Megamall officials said they’ve stepped up security after the attack in Kenya but declined to give details.
The Mall of America has increased security in the aftermath of the deadly attack at an upscale mall in Kenya, but a mall spokesman declined to say whether there had been a specific threat.
Don Jasper, vice president of public relations, said that “anecdotally” he was unaware of any drop in visitors since the attack. Although the mall keeps daily figures, he declined to divulge them. The mall seemed to have at least hundreds of people shopping there on Wednesday afternoon.
Jasper said the mall had “closely” monitored developments in Kenya and “we always take appropriate actions whenever something happens either locally or worldwide.”
Mall officials declined to say how many security people were on duty. A reporter spotted seven uniformed guards during a walk-through of the corridors on the four floors, plus the basement transit station and an entrance area for trucks, buses and other vehicles known by mall security as “Checkpoint Charlie.”
A member of the mall security department’s Risk Assessment and Mitigation (RAM) unit stopped to check the credentials of a reporter near Checkpoint Charlie.
Jasper said the RAM unit, which is made up of plainclothes guards, watches for behaviors at the mall that “are out of place and that could be anyone with a bad intention.” The observation technique, he said, originated with the Israeli defense forces.
Jasper would not allow a reporter to interview shoppers on mall property, but visitors, sitting on light-rail trains coming to and from the mall, seemed to be largely unconcerned that what happened in Kenya might occur at the Bloomington site.
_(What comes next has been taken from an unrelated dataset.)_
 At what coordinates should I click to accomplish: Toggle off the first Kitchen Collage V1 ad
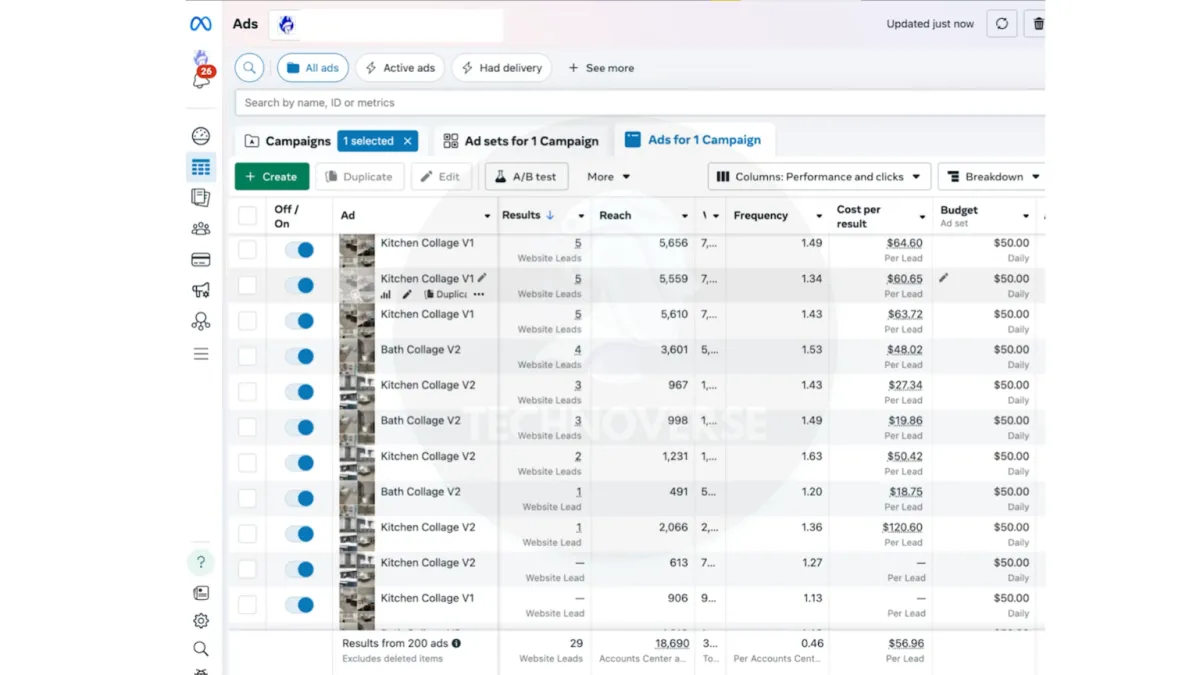(x=299, y=250)
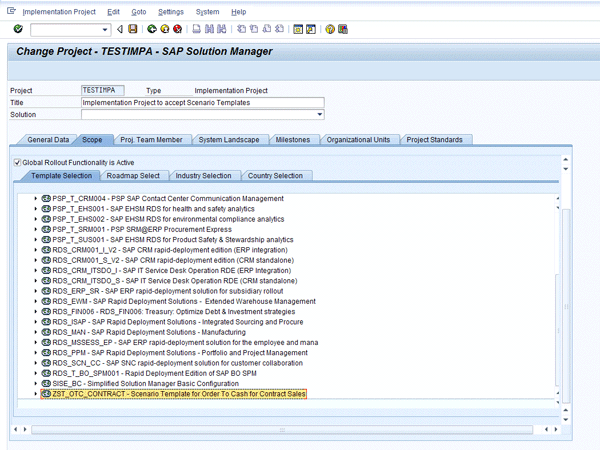Click into the project Title field

(202, 103)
“You can’t walk around, looking for danger around every corner and expect something horrible to happen,” said Jade Wollin, 18.
“I’m not afraid,” said Kenya Womack, 21, a college student who works at Taco Bell at the mall. “We’ve got security and a lot of cameras.”
She also noted that the mall conducts regular drills for employees on what to do in case of an emergency.
Others interviewed were also not worried, but for another reason.
“What happened in Kenya?” asked Stephen Cross, 49, who was leaving the mall.
“Do you mind sharing what happened?” said Haley Ashbrook, 19, a college student and mall clothing-store clerk who said she’d been working extra hours lately. “I don’t have a TV,” she said.